Two wave pulses on a string approach one another at the time t = 0, as shown in the figure below, except that pulse 2 is inverted so that it is a downward deflection of the string rather than an upward deflection. Each pulse moves with a speed of 1.0 m/s. Make a careful sketch of the resultant wave at the times t = 1.0 s, 2.0 s, 2.5 s, 3.0 s, and 4.0 s, assuming that the superposition principle holds for these waves,
To sketch the resultant wave at different times, we need to consider the superposition of wave pulses. When two waves meet, the principle of superposition tells us that the displacements of the waves add up at each point.
Let's start by sketching the initial wave pulses at t = 0:
```
^
| _ _
| / \_/ \
|_____/ \_____
1 2
```
Here, the upward deflection is pulse 1 and the downward deflection is pulse 2.

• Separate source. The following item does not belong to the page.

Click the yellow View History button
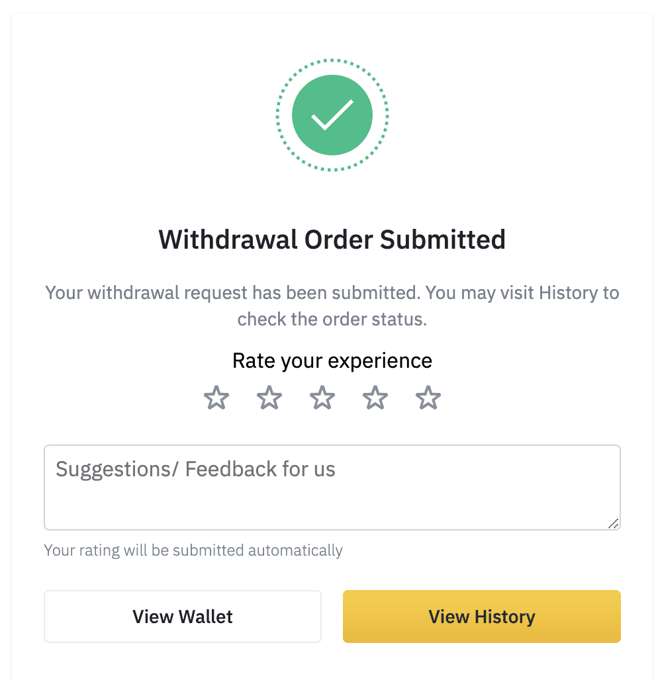 482,616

At t = 1.0 s, both pulses have traveled 1.0 m. Since they have the same speed, they will meet and overlap completely. Additionally, the inverted pulse will be reversed again, resulting in an upward deflection. The resultant wave will be the sum of these two pulses:
```
^
| _ _
| / \_/ \
|_____/ \_____
1 2
```
At t = 2.0 s, pulse 1 has traveled 2.0 m and pulse 2 has traveled 1.0 m. They are not fully overlapping anymore, but we can still add them to obtain the resultant wave:
```
^
| _ _
| / \_/ \
|_______/ \_____
1 2
```
At t = 2.5 s, pulse 1 has traveled 2.5 m and pulse 2 has traveled 1.5 m. The overlap is reduced further, but we can still add the pulses:
```
^
| _ _
| / \_/ \
|_________/ \_____
1 2
```
At t = 3.0 s, pulse 1 has traveled 3.0 m and pulse 2 has traveled 2.0 m. Again, we can add the pulses:
```
^
| _ _
| / \_/ \
|___________/ \_____
1 2
```
At t = 4.0 s, pulse 1 has traveled 4.0 m and pulse 2 has traveled 3.0 m. Adding the pulses:
```
^
| _ _
| / \_/ \
|______________/ \_____
1 2
```
So, at different times, the resultant wave is the superposition of the two wave pulses. The resultant wave gradually separates as time progresses, until the two pulses are fully separated again.

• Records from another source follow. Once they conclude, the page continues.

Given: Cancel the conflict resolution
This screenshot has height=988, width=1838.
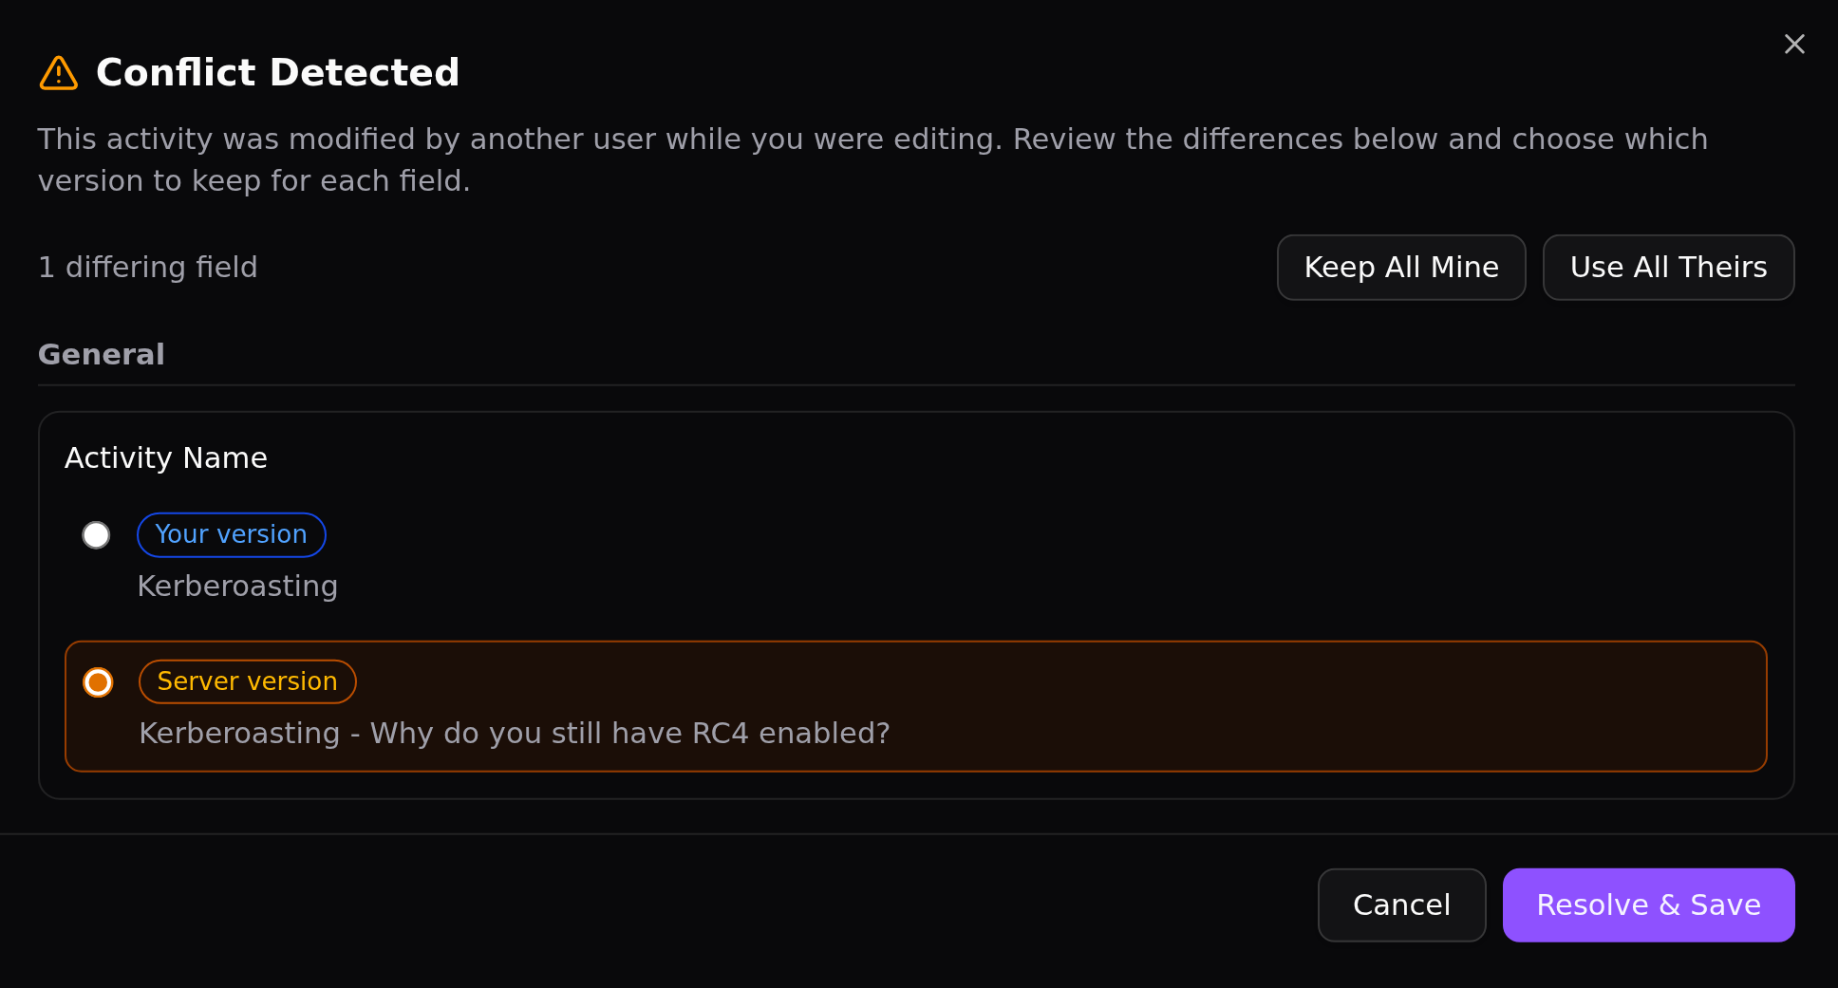Looking at the screenshot, I should [1401, 905].
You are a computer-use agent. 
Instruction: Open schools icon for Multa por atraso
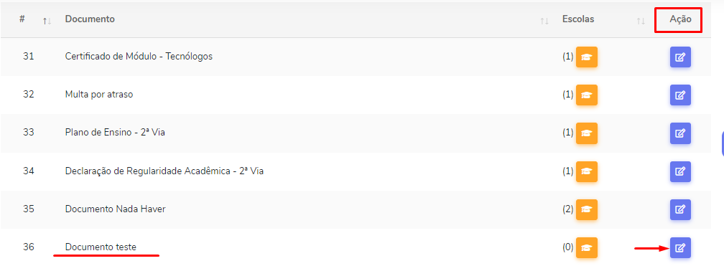pyautogui.click(x=586, y=95)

To sketch the resultant wave at different times, we need to understand how the two wave pulses will interfere with each other. Since pulse 2 is inverted, it means it will have an opposite displacement compared to pulse 1.
Let's use the green color to represent pulse 1 and the red color to represent pulse 2. At time t = 0, both pulses are moving towards each other:
```
_______ _______
\ /
_______/ \_______
```
At t = 1.0 s:
Since both pulses are moving with a speed of 1.0 m/s, they will each move 1.0 meter away from their initial position. Thus, the waves will look like this:
```
_______
\ /
_______/ \_______
```
At t = 2.0 s:
Both pulses would have moved 2.0 meters away from their initial position:
```
_______
\ /
_______/ \_______
```
At t = 2.5 s:
Pulse 1 would have moved 2.5 meters away, while pulse 2 would have moved 2.5 meters towards the right. They will overlap partially:
```
______________
\ /
\_______/
```
At t = 3.0 s:
Pulse 1 would have moved 3.0 meters away, while pulse 2 would have moved 3.0 meters towards the right. They will overlap completely:
```
_______ _______
/ \
______/ \_______
```
At t = 4.0 s:
Pulse 1 would have moved 4.0 meters away, while pulse 2 would have moved 4.0 meters towards the right. They will overlap partially:
```
______________
\ /
\___/
```
Keep in mind that this is a qualitative sketch and does not accurately represent the amplitudes or precise shape of the resulting wave. It only shows the general interference pattern that would occur as the two pulses move towards each other.